Rachel Reeves: Look on the bright side - at least she isn't Liam Byrne.

Rachel Reeves: Look on the bright side – at least she isn’t Liam Byrne.

Was anyone else underwhelmed by Rachel Reeves’ speech in this years Labour conference?

Not by the promise to take the Bedroom Tax off the statute books, obviously. That has been a settled part of Labour policy since, well, since it landed on the statute books back in 2012. We should not take it for granted, though – and we must always remember that the Bedroom Tax won’t be going anywhere if the Blue Meanies manage to hang on to control after May next year.

But is anybody really convinced by her ‘Jobs Guarantee’? Is it really likely to work, or is it just another ‘make-work’ scheme? What difference will it make if private companies running the current work programme/mandatory work activity/workfare/whatever-they’re-called-today schemes are replaced by local councils and communities? Vox Political is based in Powys and the council here wouldn’t know how to help anybody get back into work off the back of any such scheme. Why should it be different elsewhere?
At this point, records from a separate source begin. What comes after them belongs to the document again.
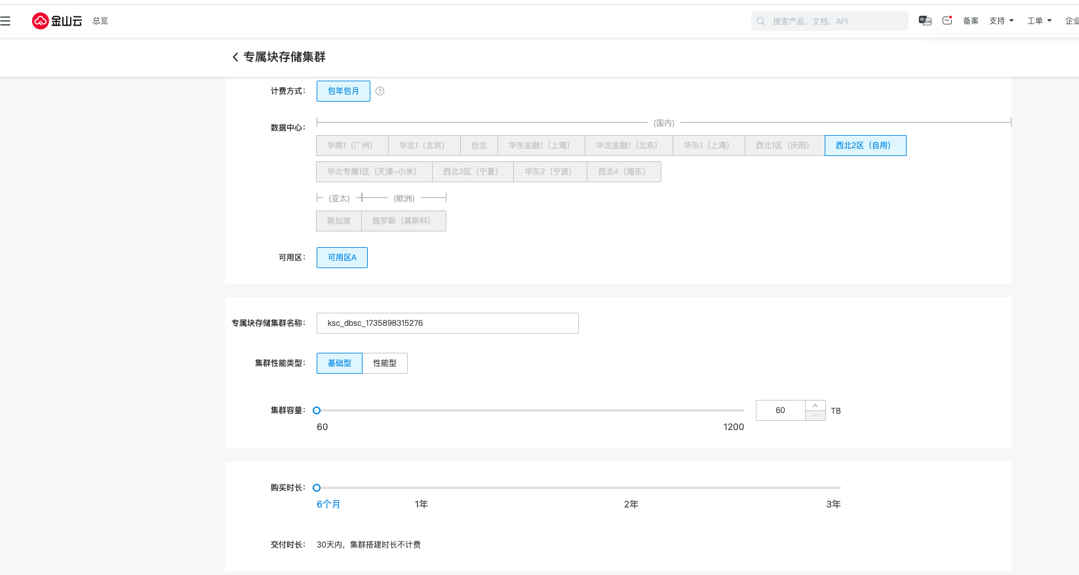Click the Kingsoft Cloud logo
Screen dimensions: 1079x575
click(x=57, y=21)
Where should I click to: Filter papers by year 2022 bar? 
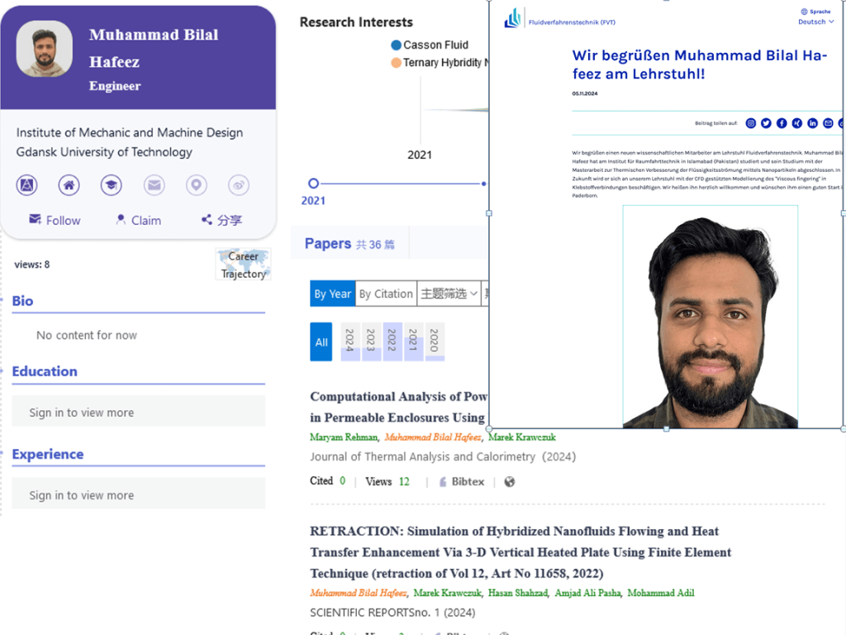pyautogui.click(x=392, y=341)
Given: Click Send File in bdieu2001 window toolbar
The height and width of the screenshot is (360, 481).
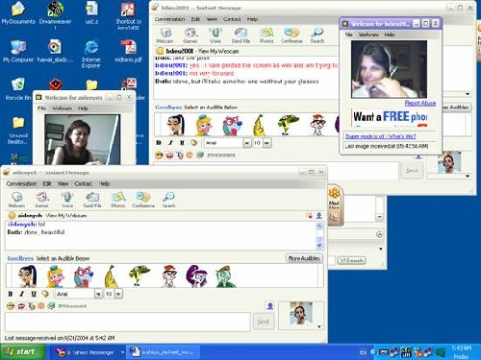Looking at the screenshot, I should (241, 36).
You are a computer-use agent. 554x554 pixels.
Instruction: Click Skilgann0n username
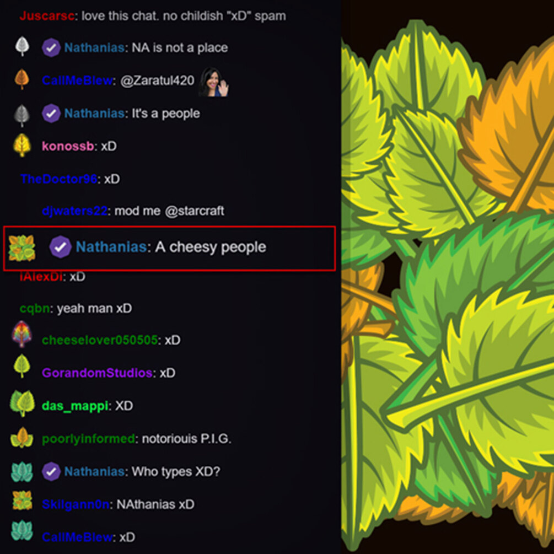click(76, 504)
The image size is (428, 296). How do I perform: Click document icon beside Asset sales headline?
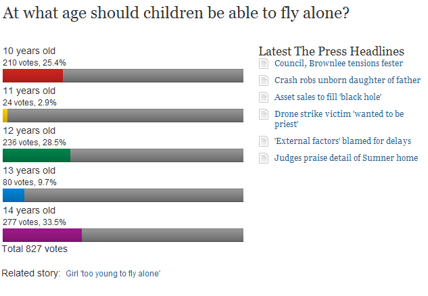point(264,97)
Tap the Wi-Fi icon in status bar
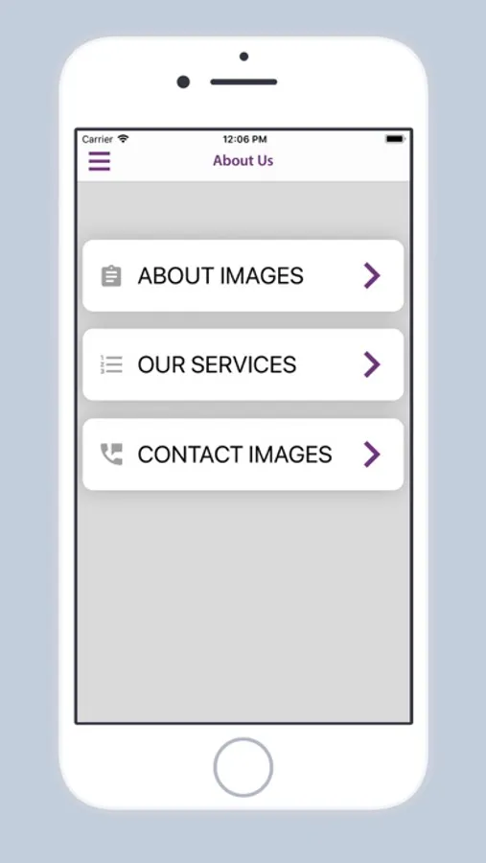 tap(124, 139)
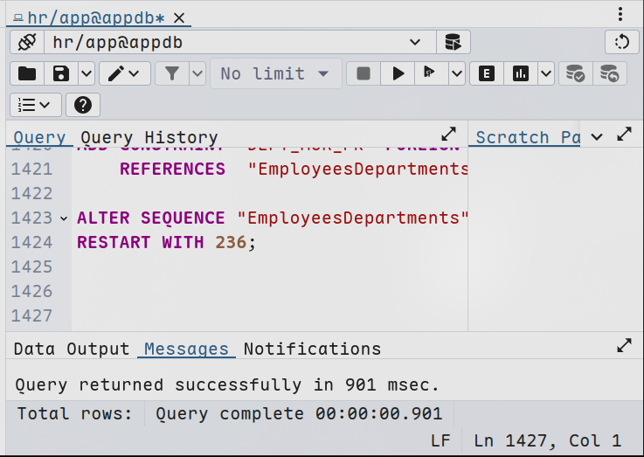Screen dimensions: 644x457
Task: Switch to the Query History tab
Action: [x=149, y=137]
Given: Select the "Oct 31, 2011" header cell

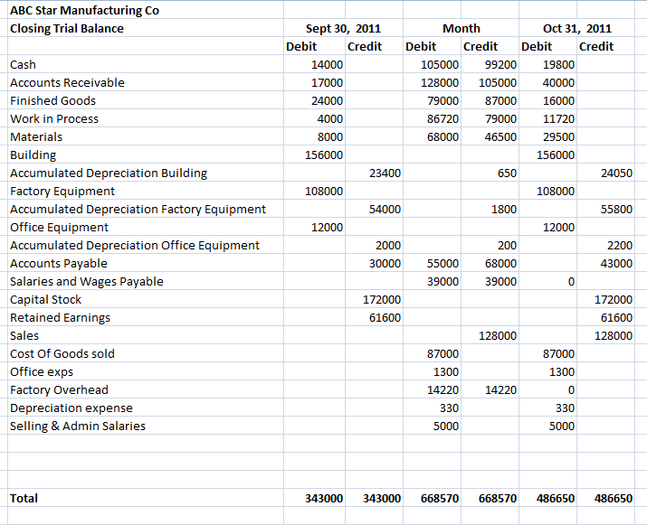Looking at the screenshot, I should tap(577, 28).
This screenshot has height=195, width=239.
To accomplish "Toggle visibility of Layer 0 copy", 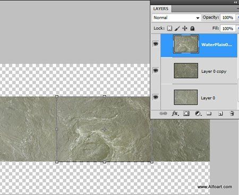I will click(156, 71).
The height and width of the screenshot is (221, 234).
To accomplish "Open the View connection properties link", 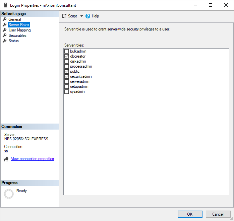I will tap(33, 159).
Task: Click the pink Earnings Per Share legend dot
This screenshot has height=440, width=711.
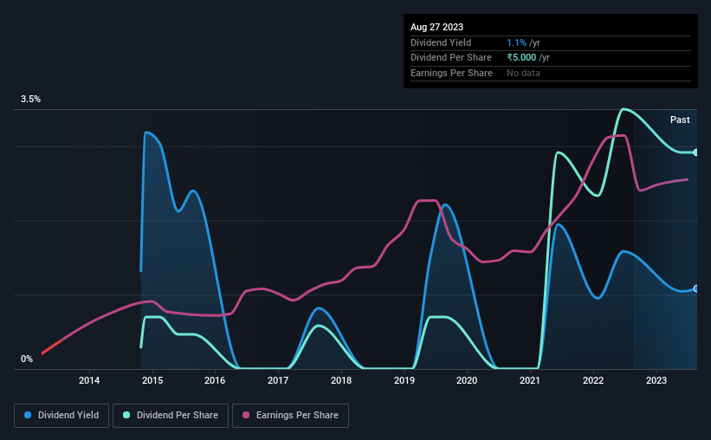Action: 246,415
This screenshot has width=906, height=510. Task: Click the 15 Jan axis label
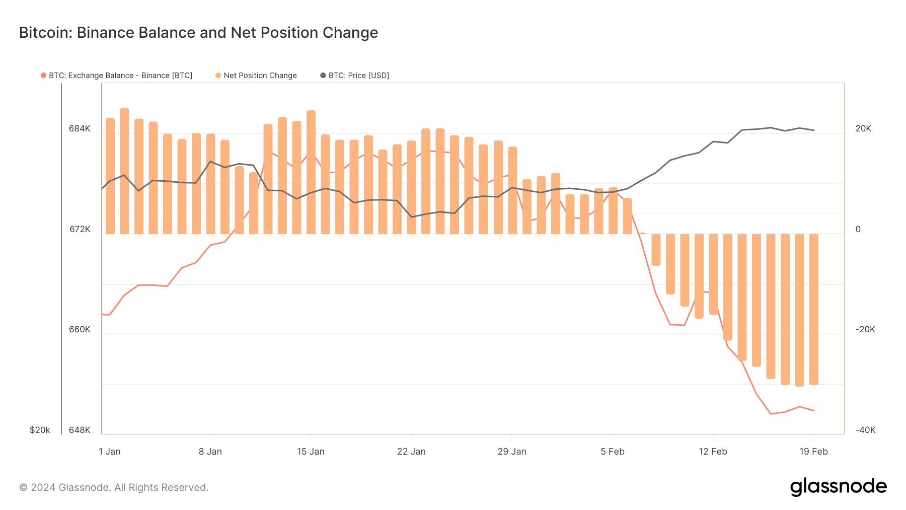[x=311, y=452]
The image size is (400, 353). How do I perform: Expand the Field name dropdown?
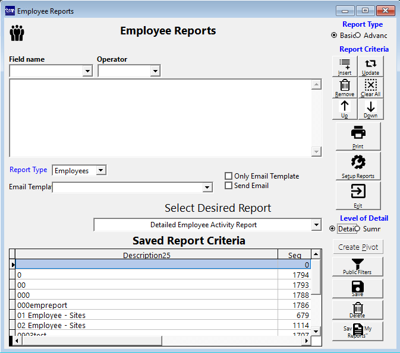click(87, 71)
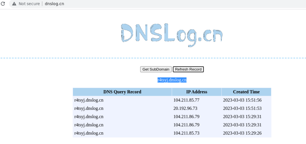Select the IP address 104.211.85.73 cell
Viewport: 306px width, 144px height.
click(x=186, y=133)
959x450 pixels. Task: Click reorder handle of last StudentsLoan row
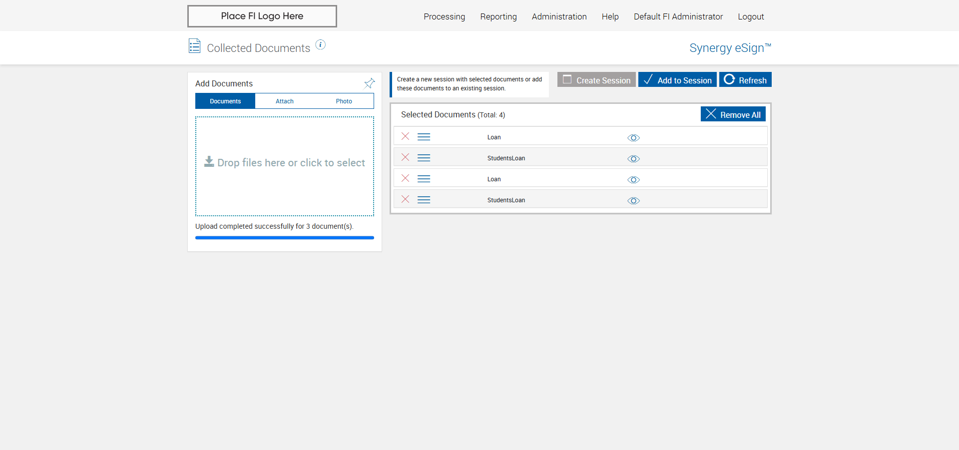[424, 200]
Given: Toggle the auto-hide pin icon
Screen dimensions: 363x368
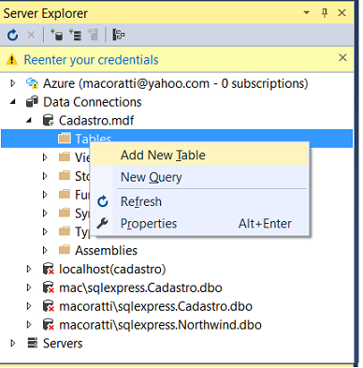Looking at the screenshot, I should 325,13.
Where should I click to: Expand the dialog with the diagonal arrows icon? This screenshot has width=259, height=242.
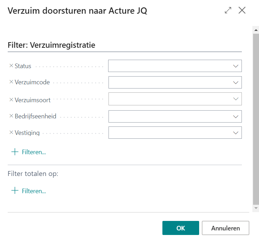(x=228, y=11)
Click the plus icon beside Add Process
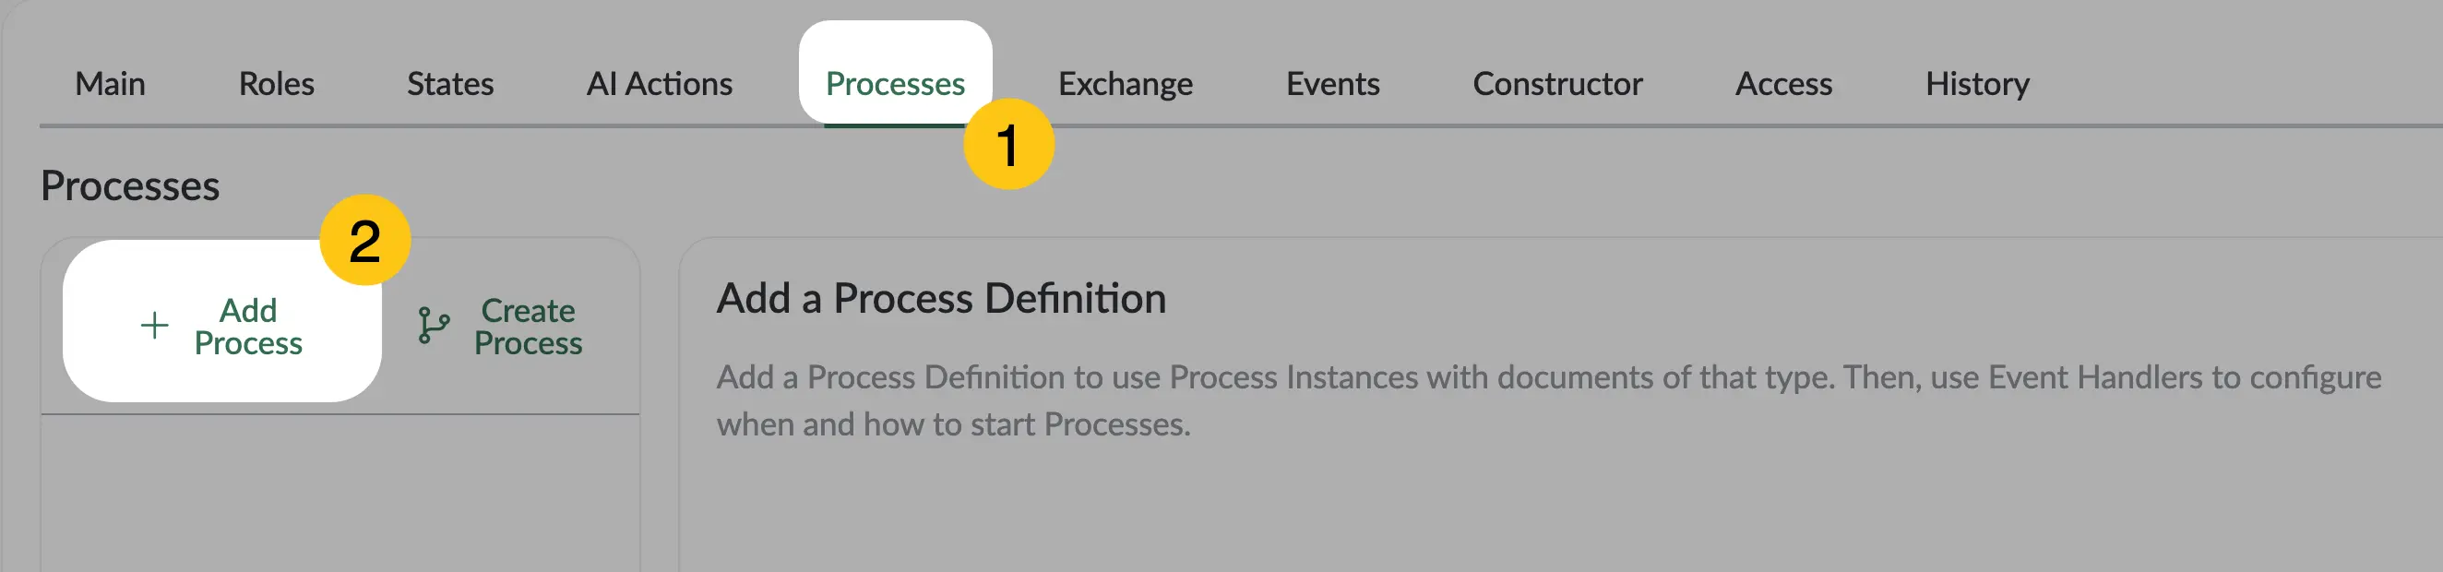 [x=155, y=326]
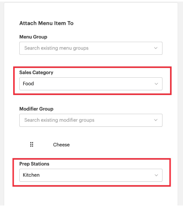The image size is (183, 207).
Task: Select the Kitchen value in Prep Stations
Action: tap(31, 175)
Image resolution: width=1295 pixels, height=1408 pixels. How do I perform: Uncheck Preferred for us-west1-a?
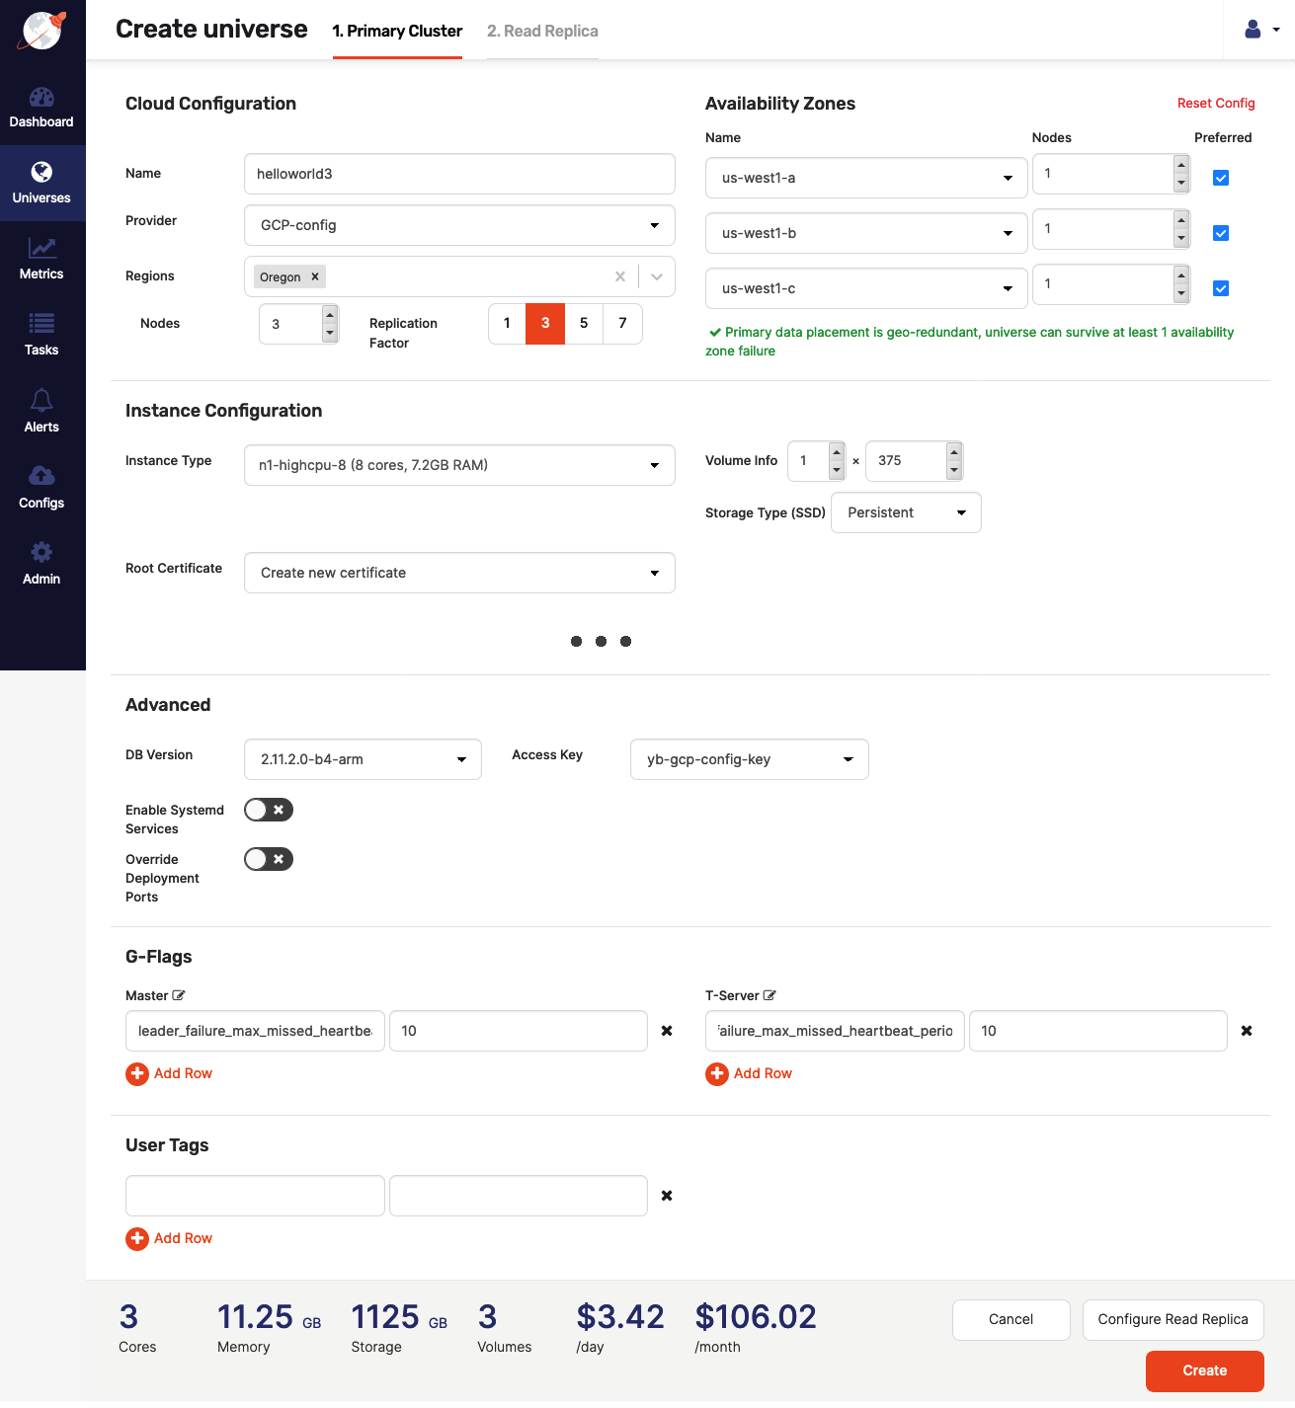click(x=1221, y=178)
Do we really need a ‘Basic Skills Test’? Isn’t that an indictment of our education system – and shouldn’t that be where the skills gap ought to be tackled?

Did chills go up anybody else’s spine when Reeves mentioned a “pensions market“? Do we need a pensions market? Do you want to have to shop around for the best pension for you? Don’t you pay your National Insurance for the government to sort out that side of things and not make a mess of it?

And what did she mean by “tailored support” for disabled people who can work? By whose standards?

What did you make of her comments about the work capability assessment? “We need real reform”, she said. No! We don’t need reform! We need to scrap it altogether! It has never been fit for purpose; it never will be. The very word “assessment”, linked to a person’s sickness or disability, is tainted beyond reform. All that is necessary – all that has ever been necessary – is written confirmation of a person’s condition from – guess who? – a doctor. Work capability assessments are a waste of money and a risk to the health of sick and disabled people.

She said: “I give you this commitment: as Secretary of State I will come down hard on any contractor that gets these critical assessments wrong, or fails to treat disabled people with the decency and respect they deserve.” Do you think any such contractor was quaking in their boots at the thought of that? No.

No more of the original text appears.